E. coli contributes frequently to infections of decubitus ulcers and occasionally to infections of ulcers and wounds of the lower extremity in diabetic patients and other hosts with neurovascular compromise. Osteomyelitis secondary to contiguous spread can occur in these settings. E. coli also causes cellulitis or infections of burn sites and surgical wounds (accounting for ~10% of surgical site infections), particularly when the infection originates close to the perineum. Hematogenously acquired osteomyelitis, especially of vertebral bodies, is more commonly caused by E. coli than is generally appreciated; this organism accounts for up to 10% of cases in some series (Chap. 158). E. coli occasionally causes orthopedic device–associated infection or septic arthritis and rarely causes hematogenous myositis. Upper-leg myositis or fasciitis due to E. coli should prompt an evaluation for an abdominal source with contiguous spread.

ENDOVASCULAR INFECTION

Despite being one of the most common causes of bacteremia, E. coli rarely seeds native heart valves. When the organism does seed native valves, it usually does so in the setting of prior valvular disease. E. coli infections of aneurysms, the portal vein (pylephlebitis), and vascular grafts are quite uncommon.

MISCELLANEOUS INFECTIONS

E. coli can cause infection in nearly every organ and anatomic site. It occasionally causes postoperative mediastinitis or complicated sinusitis and uncommonly causes endophthalmitis, ecthyma gangrenosum, or brain abscess.

BACTEREMIA

E. coli bacteremia can arise from primary infection at any extraintestinal site. In addition, primary E. coli bacteremia can arise from percutaneous intravascular devices or transrectal prostate biopsy or from the increased intestinal mucosal permeability seen in neonates and in the settings of neutropenia and chemotherapy-induced mucositis, trauma, and burns. Roughly equal proportions of E. coli bacteremia cases originate in the community and in health care settings. In most studies, E. coli and Staphylococcus aureus are the two most common blood isolates of clinical significance. Isolation of E. coli from the blood is almost always clinically significant and is typically accompanied by the sepsis syndrome, severe sepsis (sepsis-induced dysfunction of at least one organ or system), or septic shock (Chap. 325).
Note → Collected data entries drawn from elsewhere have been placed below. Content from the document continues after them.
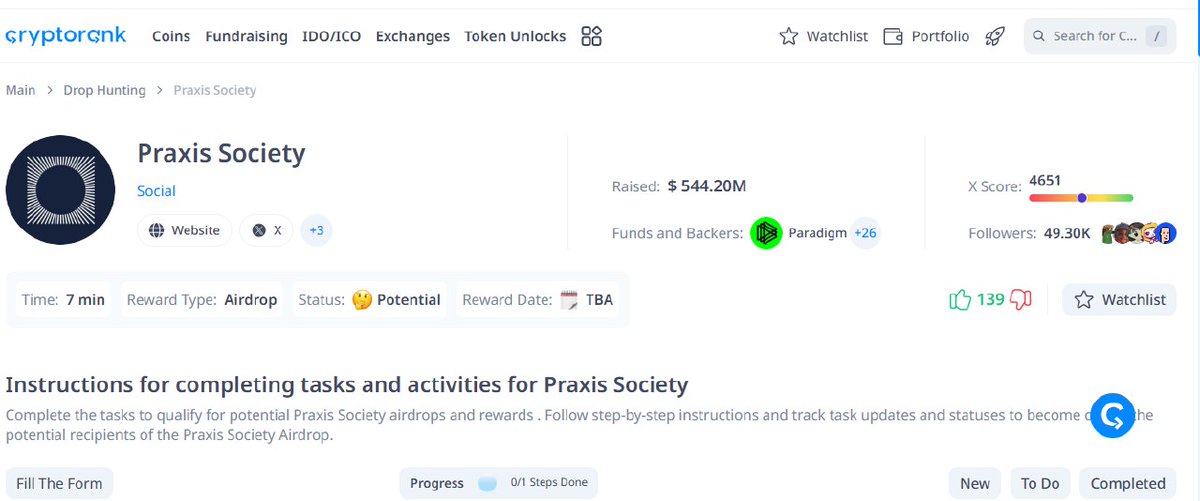The image size is (1200, 501).
Task: Click the X Score color gauge
Action: pyautogui.click(x=1081, y=198)
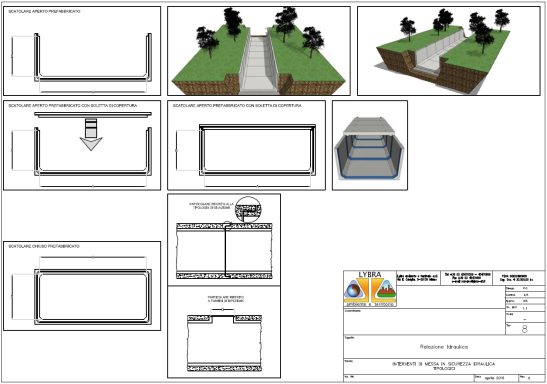Click the inspection manhole detail drawing
Screen dimensions: 547x384
tap(224, 332)
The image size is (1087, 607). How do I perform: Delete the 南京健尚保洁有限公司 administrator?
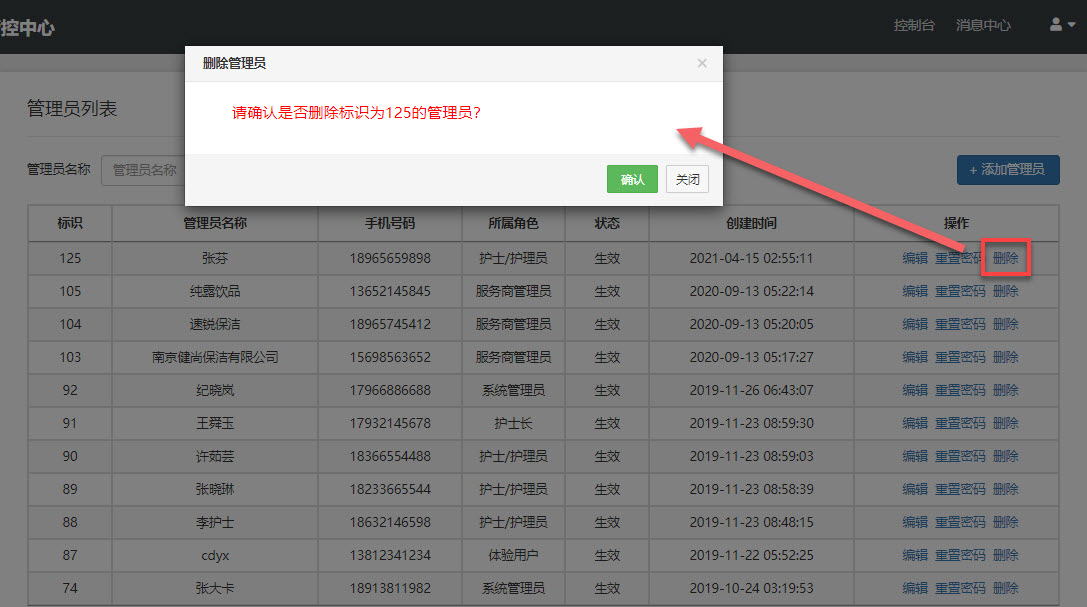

The urinary tract is the most common source of E. coli bacteremia, accounting for one-half to two-thirds of episodes. Bacteremia from a urinary tract source is particularly common among patients with pyelonephritis, urinary tract obstruction, or urinary instrumentation in the presence of infected urine. The abdomen is the second most common source, accounting for 25% of episodes. Although biliary obstruction (stones, tumor) and overt bowel disruption, which typically are readily apparent, are responsible for many of these cases, some abdominal sources (e.g., abscesses) are remarkably silent clinically and require identification via imaging studies (e.g., CT). Therefore, the physician should be cautious in designating the urinary tract as the source of E. coli bacteremia in the absence of characteristic signs and symptoms of UTI. Soft tissue, bone, pulmonary, and intravascular catheter infections are other sources of E. coli bacteremia.

Diagnosis

Strains of E. coli that cause extraintestinal infections usually grow both aerobically and anaerobically within 24 h on standard diagnostic media and are easily identified by the clinical microbiology laboratory according to routine biochemical criteria. More than 90% of ExPEC strains are rapid lactose fermenters and are indole positive.

TREATMENT

INTESTINAL PATHOGENIC STRAINS

Pathotypes

Certain strains of E. coli are capable of causing diarrheal disease. Other important intestinal pathogens are discussed in Chaps. 160, 161, and 190, 191, 192, and 193. At least in the industrialized world, intestinal pathogenic strains of E. coli are rarely encountered in the fecal flora of healthy persons and instead appear to be essentially obligate pathogens. These strains have evolved a special ability to cause enteritis, enterocolitis, and colitis when ingested in sufficient quantities by a naive host. At least five distinct pathotypes of intestinal pathogenic E. coli exist: (1) Shiga toxin–producing E. coli (STEC), which includes the subsets of enterohemorrhagic E. coli (EHEC) and the recently evolved Shiga toxin–producing enteroaggregative E. coli (STEAEC); (2) enterotoxigenic E. coli (ETEC); (3) enteropathogenic E. coli (EPEC); (4) enteroinvasive E. coli (EIEC); and (5) enteroaggregative E. coli (EAEC). Diffusely adherent E. coli (DAEC) and cytodetaching E. coli are additional putative pathotypes. Lastly, a variant termed adherent invasive E. coli (AIEC) has been associated with Crohn’s disease (although a causal role remains unproven) but does not cause acute diarrheal disease. Transmission occurs predominantly via contaminated food and water for ETEC, STEC/EHEC/STEAEC, EIEC, and EAEC and by person-to-person spread for EPEC (and occasionally STEC/EHEC/STEAEC). Gastric acidity confers some protection against infection; therefore, persons with decreased stomach acid levels are especially susceptible. Humans are the major reservoir (except for STEC/EHEC, with regard to which bovines are the main concern); host range appears to be dictated by species-specific attachment factors. Although there is some overlap, each patho-type possesses a largely unique combination of virulence traits that results in a distinctive intestinal pathogenic mechanism (Table 186-2). These strains are largely incapable of causing disease outside the intestinal tract. Except in the cases of STEC/EHEC/STEAEC and EAEC, disease due to this group of pathogens occurs primarily in developing countries.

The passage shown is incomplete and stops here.